Math 445 Lab 1, Part A

Affine Coordinates in the Plane

Making affine coordinates in the plane

In a new sketch, draw 3 points ABC and a point P.  Then we will make a tool that computes a ratio that is one of the affine coordinates. 

• Construct the LINES (not segments) AB, BC, CA.
• Construct a line through P parallel to line AB.  Let P' be the intersection of this line with line AC.
• Select points A, C, P' in order and then Measure>Ratio to get the ratio AP'/AC.

We will denote this ratio as h_C(P) or as h[C](P); we will call it the affine C-height of P above base AB.

Make a Tool

Hide the lines.  Then make a tool that will take A, B, C, P and compute h_C(P).

• Check the order of the points using script view.  You can reorder the points by dragging if necessary.
• For a tool that makes great labels, go into script view.  Double-click on the measure m1. Then in the dialog, click on the box "Use label in Sketches" and make the label of the ratio the following (exactly - this means that the first character in the name is the equal sign = and then be sure that the brackets around 3 and 4 are braces, also called curly brackets):
  =h[{3}]({4})

Exploring

Question: For what points P is c(P) equal the following values:  0, 1, 1/2, -1, 2, 1/3?

• Construct triangles ABC and ABP and measure the ratio of areaABP/area ABC. 
• How does this ratio relate to c(P)?

Construct a new line parallel to AB and Merge point P to this line. 

• As P moves along the line, how does h_C(P) change? 
• How can this be explained in terms of the definition of h_C(P), as a ratio?
• How can this be explained in terms of the area ratio?

Two Coordinates

Continue with triangle ABC and point P, but now use your tool to compute both h[C](P) and h[B](P).  You can use x and y to denote y = h[C](P) and x = h[B](P). 

Construct both triangles ABP and CAP and measure the areas and the ratios obtained by dividing the areas by the area of ABC.  These ratios should agree (except possible for sign) with x and y.

Equation of a line

Draw a line AD and merge point P with this line.  Check that as P moves along the line, the ratio y/x is constant.  Check that the constant equals h[B](D)/h[C](D). 

Use this and the calculator to find quantities a and b so that ax + by = 0 for all P on this line.  (So there should be a quantity ax + by calculated on the screen so that as P moves, the quantity is always 0.)

Next, draw a point E and construct the line k through E parallel to AD.  Split point P from line AD and merge it to this new line k.  What happens to the quantity ax+by as P moves along the new line?

Three coordinates

Now draw a point F and construct a line m through F parallel to line BC.  Split P from k and merge it with line m.

• Calculate the quantity x + y and check that this is constant on m.

• Calculate z = h[A](P).  Check that x + y = 1 – z and that z = area BCP/area ABC (except possible for sign).
• Calculate x + y + z.  Split P from line m and move P on the plane.  The sum should always be 1.

Examine carefully what happens when P moves outside triangle ABC.  The union of the 3 triangles ABP, BCP, and CAP is larger than triangle ABC, but the regions outside ABC are each covered by two triangles, one of which is positively oriented and one of which is negatively oriented, so that the sum is still one.

Finally, be sure to drag C so that the triangle ABC is oriented in a clockwise direction.  See what happens.  Do the relations still hold?

Optional Tool idea.

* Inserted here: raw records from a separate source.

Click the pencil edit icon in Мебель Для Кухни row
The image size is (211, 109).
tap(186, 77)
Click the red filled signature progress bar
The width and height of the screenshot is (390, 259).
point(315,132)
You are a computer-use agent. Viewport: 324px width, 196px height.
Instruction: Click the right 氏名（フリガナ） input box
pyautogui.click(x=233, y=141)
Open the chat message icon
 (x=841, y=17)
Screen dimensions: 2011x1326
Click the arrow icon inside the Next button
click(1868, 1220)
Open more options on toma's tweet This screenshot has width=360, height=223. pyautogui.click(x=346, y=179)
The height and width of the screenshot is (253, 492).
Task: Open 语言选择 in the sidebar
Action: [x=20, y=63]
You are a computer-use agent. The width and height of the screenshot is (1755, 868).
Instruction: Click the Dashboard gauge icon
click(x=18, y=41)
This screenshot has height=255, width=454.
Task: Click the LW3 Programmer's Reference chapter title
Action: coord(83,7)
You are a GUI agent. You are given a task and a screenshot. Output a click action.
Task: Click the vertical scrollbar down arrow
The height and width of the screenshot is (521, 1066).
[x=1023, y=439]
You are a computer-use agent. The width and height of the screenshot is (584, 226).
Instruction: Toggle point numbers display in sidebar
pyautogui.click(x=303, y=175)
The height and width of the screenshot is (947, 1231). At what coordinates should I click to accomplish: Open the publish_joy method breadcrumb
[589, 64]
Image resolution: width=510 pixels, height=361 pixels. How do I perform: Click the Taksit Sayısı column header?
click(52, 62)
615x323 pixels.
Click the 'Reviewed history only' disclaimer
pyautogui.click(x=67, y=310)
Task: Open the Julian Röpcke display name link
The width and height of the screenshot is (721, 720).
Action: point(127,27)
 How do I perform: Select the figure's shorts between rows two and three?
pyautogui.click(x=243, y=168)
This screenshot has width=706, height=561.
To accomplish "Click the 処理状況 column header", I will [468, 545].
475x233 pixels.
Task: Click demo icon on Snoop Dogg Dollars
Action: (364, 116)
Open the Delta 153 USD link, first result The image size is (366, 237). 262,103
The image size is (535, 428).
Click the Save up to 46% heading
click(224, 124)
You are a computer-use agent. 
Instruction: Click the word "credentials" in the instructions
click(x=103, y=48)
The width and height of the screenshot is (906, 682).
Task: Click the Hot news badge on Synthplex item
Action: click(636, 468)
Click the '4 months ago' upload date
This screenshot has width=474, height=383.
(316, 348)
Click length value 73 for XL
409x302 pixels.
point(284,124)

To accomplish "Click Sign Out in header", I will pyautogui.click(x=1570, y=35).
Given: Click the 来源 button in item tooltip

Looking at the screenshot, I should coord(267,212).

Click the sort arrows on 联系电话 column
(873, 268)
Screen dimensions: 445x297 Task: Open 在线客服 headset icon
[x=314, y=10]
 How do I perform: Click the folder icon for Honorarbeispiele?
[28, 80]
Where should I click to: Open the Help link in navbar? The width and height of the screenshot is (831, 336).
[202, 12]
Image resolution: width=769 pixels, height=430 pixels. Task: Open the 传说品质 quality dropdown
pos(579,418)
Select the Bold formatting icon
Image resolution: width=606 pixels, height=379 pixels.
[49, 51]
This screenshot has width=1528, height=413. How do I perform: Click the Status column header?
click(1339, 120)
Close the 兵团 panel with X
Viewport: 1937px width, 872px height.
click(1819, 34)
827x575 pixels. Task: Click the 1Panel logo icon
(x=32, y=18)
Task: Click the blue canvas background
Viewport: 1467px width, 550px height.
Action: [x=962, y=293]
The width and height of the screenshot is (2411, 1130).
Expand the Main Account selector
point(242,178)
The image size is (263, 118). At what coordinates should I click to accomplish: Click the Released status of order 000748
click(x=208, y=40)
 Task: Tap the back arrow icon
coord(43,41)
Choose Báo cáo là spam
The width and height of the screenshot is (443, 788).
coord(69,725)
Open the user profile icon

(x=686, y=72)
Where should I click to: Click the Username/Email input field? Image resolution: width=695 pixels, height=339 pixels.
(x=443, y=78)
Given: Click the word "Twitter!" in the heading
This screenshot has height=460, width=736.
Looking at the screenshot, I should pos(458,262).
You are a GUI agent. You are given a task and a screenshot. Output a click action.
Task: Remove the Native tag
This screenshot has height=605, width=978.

Make a tool that will take A, B, C and P and will calculate all 3 coordinates x, y, z in one step.

These kinds of questions will appear on assignments and/or tests.

Special Points

• For what points in the triangle is x = 0?
• For what points in the triangle is y = z?
• If x = y = z, where is P?

Centroid Question

In a new sketch draw a triangle ABC and intersect medians to construct the centroid G. What are the coordinates x, y, z for G? How does this follow from a theorem that we know about the centroid?